In questa situazione, Papandreu cerca di giocarsi tutte le sue carte per premere sul governo tedesco. Dopo la sua visita a Berlino il 5 marzo e a Parigi il 7, il lunedì si è incontrato con Barack Obama a Washington per accennare all’eventualità di un sostegno del Fondo Monetario Internazionale. I dirigenti europei non ne vogliono sentire parlare: una soluzione del genere dimostrerebbe l’incapacità dell’Unione Europea di risolversi i problemi da sola. Prima di vedere quindi intervenire il FMI, sarebbero disposti a farlo loro stessi.

Quel che è in gioco in tutte queste dispute è come distribuire il carico del deficit greco: ci si sta tastando il polso tra le classi dirigenti. Ma il dato più importante è l’incapacità del governo greco di far pagare i cocci della crisi ai lavoratori del paese.

Se, infatti, Papandreu fosse in grado di imporre l’indispensabile austerità per assorbire rapidamente i passivi e placare gli investitori finanziari, l’aiuto europeo non servirebbe. Ed è quanto pretendono i “falchi” in Germania.

 

Crisi europea

 

Dopo la Grecia, tuttavia, sarà la volta di un’altra serie di paesi europei. I debiti greci non sono tanto più alti di quelli della Spagna, del Portogallo, dell’Irlanda, dell’Italia, o della stessa Gran Bretagna. A parte quest’ultima, il resto rientrano nella sfera dell’euro. Se la Grecia ottiene aiuto, sarebbe un segnale che i grandi paesi europei – soprattutto la Germania, la principale potenza economica europea – dovranno fare la stessa cosa per gli altri, e questo indebolirebbe la pressione da esercitare su di essi per imporre misure di austerità.

In certo senso, quindi la lotta in corso dei lavoratori e delle lavoratrici in Grecia riveste una portata europea. Se riuscissero a resistere alle misure anticrisi, si creerebbero per il mondo del lavoro del resto dei paesi europei condizioni più favorevoli per battersi contro i piani di austerità che prima o poi cadranno loro addosso.

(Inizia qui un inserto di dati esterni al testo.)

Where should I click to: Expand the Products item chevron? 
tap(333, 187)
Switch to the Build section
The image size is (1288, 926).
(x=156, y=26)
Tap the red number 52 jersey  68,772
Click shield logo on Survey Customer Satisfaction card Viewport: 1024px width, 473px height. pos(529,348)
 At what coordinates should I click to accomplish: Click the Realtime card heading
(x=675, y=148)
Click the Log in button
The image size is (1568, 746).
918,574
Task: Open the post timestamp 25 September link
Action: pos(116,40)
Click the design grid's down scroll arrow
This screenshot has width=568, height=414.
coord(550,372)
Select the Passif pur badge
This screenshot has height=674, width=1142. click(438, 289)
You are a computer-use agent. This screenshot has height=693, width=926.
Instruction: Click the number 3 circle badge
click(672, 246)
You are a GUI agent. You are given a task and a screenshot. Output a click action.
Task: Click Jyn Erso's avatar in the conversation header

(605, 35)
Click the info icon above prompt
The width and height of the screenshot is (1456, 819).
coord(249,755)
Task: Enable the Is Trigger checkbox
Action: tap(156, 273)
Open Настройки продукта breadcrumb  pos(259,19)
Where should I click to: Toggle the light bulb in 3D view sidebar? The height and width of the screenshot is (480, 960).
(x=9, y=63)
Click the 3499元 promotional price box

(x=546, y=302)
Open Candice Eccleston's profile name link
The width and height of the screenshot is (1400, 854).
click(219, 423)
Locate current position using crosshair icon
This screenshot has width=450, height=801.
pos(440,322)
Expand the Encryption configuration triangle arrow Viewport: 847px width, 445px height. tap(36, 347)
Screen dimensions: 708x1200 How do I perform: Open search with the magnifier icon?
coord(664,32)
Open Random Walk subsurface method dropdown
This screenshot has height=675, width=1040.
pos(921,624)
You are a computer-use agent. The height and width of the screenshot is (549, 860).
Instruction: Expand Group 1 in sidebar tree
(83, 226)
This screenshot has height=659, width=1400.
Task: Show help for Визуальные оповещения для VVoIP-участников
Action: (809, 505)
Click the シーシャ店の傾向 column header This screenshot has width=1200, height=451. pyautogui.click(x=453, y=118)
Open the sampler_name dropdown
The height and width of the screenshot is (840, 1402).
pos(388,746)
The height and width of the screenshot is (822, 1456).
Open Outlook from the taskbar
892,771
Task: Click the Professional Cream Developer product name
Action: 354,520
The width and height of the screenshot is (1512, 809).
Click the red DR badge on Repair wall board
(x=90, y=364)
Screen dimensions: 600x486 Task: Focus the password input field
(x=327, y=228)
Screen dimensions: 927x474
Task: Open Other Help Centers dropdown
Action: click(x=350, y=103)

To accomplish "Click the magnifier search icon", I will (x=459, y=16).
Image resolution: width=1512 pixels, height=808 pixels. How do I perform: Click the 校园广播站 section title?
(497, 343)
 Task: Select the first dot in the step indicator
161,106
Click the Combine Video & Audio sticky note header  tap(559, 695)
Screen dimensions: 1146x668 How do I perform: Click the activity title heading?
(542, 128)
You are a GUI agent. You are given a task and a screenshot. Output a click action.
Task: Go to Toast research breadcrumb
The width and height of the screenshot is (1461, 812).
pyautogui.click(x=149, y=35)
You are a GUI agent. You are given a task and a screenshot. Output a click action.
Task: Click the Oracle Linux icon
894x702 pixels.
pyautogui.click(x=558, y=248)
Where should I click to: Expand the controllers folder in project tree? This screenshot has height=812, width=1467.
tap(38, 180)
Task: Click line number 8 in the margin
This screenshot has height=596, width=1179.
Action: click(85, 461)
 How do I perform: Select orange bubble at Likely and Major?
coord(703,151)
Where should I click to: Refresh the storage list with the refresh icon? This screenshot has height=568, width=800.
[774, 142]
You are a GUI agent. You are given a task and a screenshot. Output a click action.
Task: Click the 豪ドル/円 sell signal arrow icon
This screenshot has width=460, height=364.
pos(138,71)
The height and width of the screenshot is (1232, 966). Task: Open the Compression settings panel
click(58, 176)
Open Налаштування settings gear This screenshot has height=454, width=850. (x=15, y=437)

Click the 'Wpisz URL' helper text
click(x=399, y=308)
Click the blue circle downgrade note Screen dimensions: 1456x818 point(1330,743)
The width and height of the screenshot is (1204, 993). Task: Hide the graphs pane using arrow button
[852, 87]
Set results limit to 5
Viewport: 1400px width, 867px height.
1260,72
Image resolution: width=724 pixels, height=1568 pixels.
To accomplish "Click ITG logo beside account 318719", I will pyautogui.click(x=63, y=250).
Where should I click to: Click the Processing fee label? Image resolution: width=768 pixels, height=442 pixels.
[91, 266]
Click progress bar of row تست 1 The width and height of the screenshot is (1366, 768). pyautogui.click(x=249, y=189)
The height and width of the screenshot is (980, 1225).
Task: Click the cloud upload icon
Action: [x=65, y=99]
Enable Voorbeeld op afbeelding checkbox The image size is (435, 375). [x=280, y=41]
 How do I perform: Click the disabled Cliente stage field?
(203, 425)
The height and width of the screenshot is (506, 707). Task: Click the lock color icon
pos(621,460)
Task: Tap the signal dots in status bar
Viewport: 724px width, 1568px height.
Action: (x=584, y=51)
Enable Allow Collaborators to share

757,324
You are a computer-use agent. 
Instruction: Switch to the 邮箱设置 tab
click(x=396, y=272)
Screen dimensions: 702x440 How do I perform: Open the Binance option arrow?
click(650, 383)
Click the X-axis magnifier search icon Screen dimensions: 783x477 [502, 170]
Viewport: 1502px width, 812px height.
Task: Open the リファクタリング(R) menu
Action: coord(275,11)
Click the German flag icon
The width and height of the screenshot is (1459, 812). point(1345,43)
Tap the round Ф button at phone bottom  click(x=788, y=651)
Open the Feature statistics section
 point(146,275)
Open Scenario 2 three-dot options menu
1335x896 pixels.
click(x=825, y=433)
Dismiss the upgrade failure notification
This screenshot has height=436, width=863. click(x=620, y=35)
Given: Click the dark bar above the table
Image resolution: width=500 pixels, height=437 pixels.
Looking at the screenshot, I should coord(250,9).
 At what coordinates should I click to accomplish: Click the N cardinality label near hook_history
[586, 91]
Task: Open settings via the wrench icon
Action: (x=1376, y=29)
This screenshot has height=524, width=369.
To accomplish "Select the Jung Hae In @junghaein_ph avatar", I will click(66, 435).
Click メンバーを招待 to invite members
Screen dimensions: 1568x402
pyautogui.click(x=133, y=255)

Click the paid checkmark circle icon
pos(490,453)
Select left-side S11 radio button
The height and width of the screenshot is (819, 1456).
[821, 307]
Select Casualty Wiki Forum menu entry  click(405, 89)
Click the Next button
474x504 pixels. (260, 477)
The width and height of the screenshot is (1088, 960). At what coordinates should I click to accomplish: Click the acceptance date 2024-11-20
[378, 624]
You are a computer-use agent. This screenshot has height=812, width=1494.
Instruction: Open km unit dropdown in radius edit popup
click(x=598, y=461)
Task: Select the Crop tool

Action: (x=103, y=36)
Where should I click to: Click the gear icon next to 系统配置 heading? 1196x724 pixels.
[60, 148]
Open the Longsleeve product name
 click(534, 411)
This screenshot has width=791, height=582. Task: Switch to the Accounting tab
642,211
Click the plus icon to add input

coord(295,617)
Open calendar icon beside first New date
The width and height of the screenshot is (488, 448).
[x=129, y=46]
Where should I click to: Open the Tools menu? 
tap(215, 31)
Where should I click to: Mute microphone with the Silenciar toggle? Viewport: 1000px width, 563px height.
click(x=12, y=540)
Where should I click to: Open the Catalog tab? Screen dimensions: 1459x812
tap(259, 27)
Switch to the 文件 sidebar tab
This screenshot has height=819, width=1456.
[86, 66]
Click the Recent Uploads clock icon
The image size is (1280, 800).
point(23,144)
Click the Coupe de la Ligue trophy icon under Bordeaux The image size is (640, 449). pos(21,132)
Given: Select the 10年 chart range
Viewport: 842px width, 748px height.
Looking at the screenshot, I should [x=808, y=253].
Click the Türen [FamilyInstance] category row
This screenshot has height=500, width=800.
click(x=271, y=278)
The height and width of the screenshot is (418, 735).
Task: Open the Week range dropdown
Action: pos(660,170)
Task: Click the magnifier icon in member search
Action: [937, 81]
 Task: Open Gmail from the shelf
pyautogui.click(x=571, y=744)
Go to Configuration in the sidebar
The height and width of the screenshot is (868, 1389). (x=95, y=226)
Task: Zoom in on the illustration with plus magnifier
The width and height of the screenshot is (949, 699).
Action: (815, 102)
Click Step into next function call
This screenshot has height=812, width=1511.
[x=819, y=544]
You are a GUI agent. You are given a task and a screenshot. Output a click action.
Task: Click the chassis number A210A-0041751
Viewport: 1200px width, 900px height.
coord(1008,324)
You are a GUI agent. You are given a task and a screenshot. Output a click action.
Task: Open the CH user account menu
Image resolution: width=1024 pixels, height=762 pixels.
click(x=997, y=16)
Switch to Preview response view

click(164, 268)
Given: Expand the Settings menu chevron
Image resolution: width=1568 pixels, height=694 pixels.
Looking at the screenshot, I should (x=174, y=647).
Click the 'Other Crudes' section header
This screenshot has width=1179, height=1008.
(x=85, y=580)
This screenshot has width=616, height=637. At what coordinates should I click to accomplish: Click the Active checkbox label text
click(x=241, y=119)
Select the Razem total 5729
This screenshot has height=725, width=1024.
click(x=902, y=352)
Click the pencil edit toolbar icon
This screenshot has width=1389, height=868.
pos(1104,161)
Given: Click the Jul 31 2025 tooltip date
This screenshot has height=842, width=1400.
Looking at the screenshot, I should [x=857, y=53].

D’altronde, in molti paesi europei i/le lavoratori/lavoratrici del settore pubblico stanno passando all’azione. L’8 e il 9 marzo, i funzionari britannici hanno scioperato contro la riduzione degli incentivi per l’allontanamento dal posto di lavoro. In Portogallo, i lavoratori del pubblico impiego hanno scioperato il 5 marzo contro il congelamento dei loro salari, una misura presa per ridurre il deficit del bilancio portoghese. In Spagna, martedì 2 marzo c’è stata una giornata di lotta contro l’innalzamento dell’età pensionabile da 65 a 67 anni. In Francia, il 23 marzo ci sarà una giornata di lotta intercategoriale.

La crisi greca si trasformerà sicuramente in una crisi europea, se gli altri governi adotteranno misure analoghe. La resistenza dei lavoratori greci dovrà proseguire per la stessa strada.